→ Work to be completed: A complete and exact copy of the data below is required.

Stored records:

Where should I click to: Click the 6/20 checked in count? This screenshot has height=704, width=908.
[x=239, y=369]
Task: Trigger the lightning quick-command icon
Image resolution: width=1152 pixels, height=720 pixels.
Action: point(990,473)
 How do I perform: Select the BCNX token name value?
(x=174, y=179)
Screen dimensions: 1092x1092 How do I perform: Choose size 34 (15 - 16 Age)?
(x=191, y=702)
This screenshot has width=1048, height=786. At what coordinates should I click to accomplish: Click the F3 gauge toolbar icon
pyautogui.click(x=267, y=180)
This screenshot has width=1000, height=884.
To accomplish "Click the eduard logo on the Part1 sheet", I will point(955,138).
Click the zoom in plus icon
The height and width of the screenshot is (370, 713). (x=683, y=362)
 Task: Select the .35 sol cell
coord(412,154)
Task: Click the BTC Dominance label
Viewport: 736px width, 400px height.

→ Solution for this exercise:
Where should I click to: Click the 6/20 checked in count? This screenshot has height=704, width=908.
[x=239, y=369]
Task: Trigger the lightning quick-command icon
Image resolution: width=1152 pixels, height=720 pixels.
Action: point(990,473)
 How do I perform: Select the BCNX token name value?
(x=174, y=179)
Screen dimensions: 1092x1092 How do I perform: Choose size 34 (15 - 16 Age)?
(x=191, y=702)
This screenshot has width=1048, height=786. At what coordinates should I click to accomplish: Click the F3 gauge toolbar icon
pyautogui.click(x=267, y=180)
This screenshot has width=1000, height=884.
To accomplish "Click the eduard logo on the Part1 sheet", I will point(955,138).
Click the zoom in plus icon
The height and width of the screenshot is (370, 713). (x=683, y=362)
 Task: Select the .35 sol cell
coord(412,154)
Task: Click the BTC Dominance label
Viewport: 736px width, 400px height.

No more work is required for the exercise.